This is one of the more reflective passages in a book that is funny, sweet and thoughtful. Matthew Chapman is a British-born, New York-based Hollywood screenwriter. He's also Charles Darwin's great, great, great grandson. So, given the chance to write a book, he focuses on the Scopes-Monkey Trial. Sort of. Along the way, he recounts the sordid details of his messed up life, and those of the messed up lives of an entire branch of the Darwin family tree. Says Chapman, his ancestor knew what he was doing when he titled his book on humanity's place in evolution "The Descent of Man." Having read Darwin's Beagle diaries a hundred years ago, I think Matthew may be being a bit harsh on himself. The picture he gives is open, honest, insightful and funny - and touching.
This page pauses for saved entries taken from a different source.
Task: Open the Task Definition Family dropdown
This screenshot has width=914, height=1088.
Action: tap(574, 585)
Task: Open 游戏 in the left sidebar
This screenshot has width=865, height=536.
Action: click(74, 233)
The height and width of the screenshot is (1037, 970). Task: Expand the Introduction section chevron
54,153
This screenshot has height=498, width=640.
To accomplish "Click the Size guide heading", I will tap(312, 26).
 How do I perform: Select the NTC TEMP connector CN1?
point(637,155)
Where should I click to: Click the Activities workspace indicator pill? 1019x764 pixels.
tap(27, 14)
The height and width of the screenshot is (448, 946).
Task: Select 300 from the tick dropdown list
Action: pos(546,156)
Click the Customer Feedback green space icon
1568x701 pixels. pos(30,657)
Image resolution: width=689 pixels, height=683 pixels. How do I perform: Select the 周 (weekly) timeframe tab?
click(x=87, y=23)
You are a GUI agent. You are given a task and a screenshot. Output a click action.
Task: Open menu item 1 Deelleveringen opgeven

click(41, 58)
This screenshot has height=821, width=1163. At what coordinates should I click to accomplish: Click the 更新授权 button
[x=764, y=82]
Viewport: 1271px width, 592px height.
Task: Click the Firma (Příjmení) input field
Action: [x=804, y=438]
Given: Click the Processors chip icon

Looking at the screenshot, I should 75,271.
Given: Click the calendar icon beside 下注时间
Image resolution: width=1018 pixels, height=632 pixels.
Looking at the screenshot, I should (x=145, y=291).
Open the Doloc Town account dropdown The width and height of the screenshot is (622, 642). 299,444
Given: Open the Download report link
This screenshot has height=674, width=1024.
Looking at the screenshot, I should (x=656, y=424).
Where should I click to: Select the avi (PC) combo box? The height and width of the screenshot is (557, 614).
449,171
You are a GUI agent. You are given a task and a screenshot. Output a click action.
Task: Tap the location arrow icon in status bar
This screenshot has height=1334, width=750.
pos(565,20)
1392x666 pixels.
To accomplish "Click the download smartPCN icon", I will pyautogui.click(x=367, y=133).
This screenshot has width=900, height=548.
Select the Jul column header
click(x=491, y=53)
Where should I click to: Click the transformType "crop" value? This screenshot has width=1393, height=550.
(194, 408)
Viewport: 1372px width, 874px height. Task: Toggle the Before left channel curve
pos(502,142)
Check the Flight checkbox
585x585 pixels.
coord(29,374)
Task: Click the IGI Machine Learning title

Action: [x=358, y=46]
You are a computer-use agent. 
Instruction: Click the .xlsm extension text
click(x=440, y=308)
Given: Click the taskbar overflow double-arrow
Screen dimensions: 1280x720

The form is unusual, but it works, works far better than if Chapman had tried to write a book on any one topic. With his odd form, Chapman contextualizes Dayton, Tennessee, his reactions to it, his life, his family history and the evolution debate all with respect to one another. Though the details get as embarrassing as Rousseau (or today's average tell-all), this is neither Rousseau's Confessions nor its modern counterpart, "I was a drug-addled, disease-ridden, teenage prostitute till the Maharashi saved my life." He talks about how the book came together, but it's not one of those meta-meta-meta books about writing about writing about writing. What it is, really, is (as the subtitle says) an accidental memoir in which we learn what it meant to Matthew Chapman to go to rural Tennessee, meet devout Christians who still believe in the literal truth of the creation story in Genesis, and discover, notwithstanding his snide atheism, that some of them seemed to have a better understanding of life and what it's about than he. (He also discovered some folks who might be in missing-link territory).

Chapman is above all a modern version of Montaigne, telling us about something very different from himself - the Scopes-Monkey Trial - but telling us about himself in the process. (For those who don't like Montaigne, the quirks are there but this is lighter reading.) A marvelous book.